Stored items
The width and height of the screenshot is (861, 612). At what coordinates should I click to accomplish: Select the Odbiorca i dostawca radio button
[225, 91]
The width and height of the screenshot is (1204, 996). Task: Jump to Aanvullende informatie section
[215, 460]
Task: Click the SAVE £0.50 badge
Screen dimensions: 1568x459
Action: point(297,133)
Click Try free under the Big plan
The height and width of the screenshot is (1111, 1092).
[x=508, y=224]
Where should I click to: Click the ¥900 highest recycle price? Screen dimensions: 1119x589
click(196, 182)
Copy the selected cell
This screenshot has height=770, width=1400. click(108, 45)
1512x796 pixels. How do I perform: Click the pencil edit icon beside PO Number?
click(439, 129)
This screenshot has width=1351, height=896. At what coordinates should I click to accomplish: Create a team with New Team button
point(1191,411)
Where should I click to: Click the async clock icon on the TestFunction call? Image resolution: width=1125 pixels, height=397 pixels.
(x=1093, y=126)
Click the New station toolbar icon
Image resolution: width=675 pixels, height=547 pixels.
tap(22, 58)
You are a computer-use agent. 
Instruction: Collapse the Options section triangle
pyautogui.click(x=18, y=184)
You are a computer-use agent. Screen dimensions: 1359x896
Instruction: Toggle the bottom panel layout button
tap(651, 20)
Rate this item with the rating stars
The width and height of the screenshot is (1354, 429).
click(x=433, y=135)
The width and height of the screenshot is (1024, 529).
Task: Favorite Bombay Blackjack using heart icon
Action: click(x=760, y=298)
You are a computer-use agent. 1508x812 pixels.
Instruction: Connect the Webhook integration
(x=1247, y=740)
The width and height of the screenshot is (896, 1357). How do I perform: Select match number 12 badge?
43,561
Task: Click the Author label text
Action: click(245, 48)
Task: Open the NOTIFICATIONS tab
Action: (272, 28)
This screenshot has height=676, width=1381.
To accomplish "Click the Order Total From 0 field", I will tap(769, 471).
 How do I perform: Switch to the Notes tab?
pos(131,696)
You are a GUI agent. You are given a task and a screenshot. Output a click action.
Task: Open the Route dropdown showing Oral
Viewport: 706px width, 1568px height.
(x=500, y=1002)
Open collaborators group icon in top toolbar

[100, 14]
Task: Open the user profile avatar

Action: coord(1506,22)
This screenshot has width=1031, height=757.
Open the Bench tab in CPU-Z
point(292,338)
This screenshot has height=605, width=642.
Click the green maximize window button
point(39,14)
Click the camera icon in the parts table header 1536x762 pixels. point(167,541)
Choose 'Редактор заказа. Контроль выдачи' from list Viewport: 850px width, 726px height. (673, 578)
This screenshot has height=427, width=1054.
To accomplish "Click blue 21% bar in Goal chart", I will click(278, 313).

EXERCISE BRIEF :: Type out every record above once more, exactly.

SOLVED PROBLEM ::
The width and height of the screenshot is (861, 612). At what coordinates should I click to accomplish: Select the Odbiorca i dostawca radio button
[225, 91]
The width and height of the screenshot is (1204, 996). Task: Jump to Aanvullende informatie section
[215, 460]
Task: Click the SAVE £0.50 badge
Screen dimensions: 1568x459
Action: point(297,133)
Click Try free under the Big plan
The height and width of the screenshot is (1111, 1092).
[x=508, y=224]
Where should I click to: Click the ¥900 highest recycle price? Screen dimensions: 1119x589
click(196, 182)
Copy the selected cell
This screenshot has height=770, width=1400. click(108, 45)
1512x796 pixels. How do I perform: Click the pencil edit icon beside PO Number?
click(439, 129)
This screenshot has width=1351, height=896. At what coordinates should I click to accomplish: Create a team with New Team button
point(1191,411)
Where should I click to: Click the async clock icon on the TestFunction call? Image resolution: width=1125 pixels, height=397 pixels.
(x=1093, y=126)
Click the New station toolbar icon
Image resolution: width=675 pixels, height=547 pixels.
tap(22, 58)
You are a computer-use agent. 
Instruction: Collapse the Options section triangle
pyautogui.click(x=18, y=184)
You are a computer-use agent. Screen dimensions: 1359x896
Instruction: Toggle the bottom panel layout button
tap(651, 20)
Rate this item with the rating stars
The width and height of the screenshot is (1354, 429).
click(x=433, y=135)
The width and height of the screenshot is (1024, 529).
Task: Favorite Bombay Blackjack using heart icon
Action: click(x=760, y=298)
You are a computer-use agent. 1508x812 pixels.
Instruction: Connect the Webhook integration
(x=1247, y=740)
The width and height of the screenshot is (896, 1357). How do I perform: Select match number 12 badge?
43,561
Task: Click the Author label text
Action: click(245, 48)
Task: Open the NOTIFICATIONS tab
Action: (272, 28)
This screenshot has height=676, width=1381.
To accomplish "Click the Order Total From 0 field", I will tap(769, 471).
 How do I perform: Switch to the Notes tab?
pos(131,696)
You are a GUI agent. You are given a task and a screenshot. Output a click action.
Task: Open the Route dropdown showing Oral
Viewport: 706px width, 1568px height.
(x=500, y=1002)
Open collaborators group icon in top toolbar

[100, 14]
Task: Open the user profile avatar

Action: coord(1506,22)
This screenshot has width=1031, height=757.
Open the Bench tab in CPU-Z
point(292,338)
This screenshot has height=605, width=642.
Click the green maximize window button
point(39,14)
Click the camera icon in the parts table header 1536x762 pixels. point(167,541)
Choose 'Редактор заказа. Контроль выдачи' from list Viewport: 850px width, 726px height. (673, 578)
This screenshot has height=427, width=1054.
To accomplish "Click blue 21% bar in Goal chart", I will click(278, 313).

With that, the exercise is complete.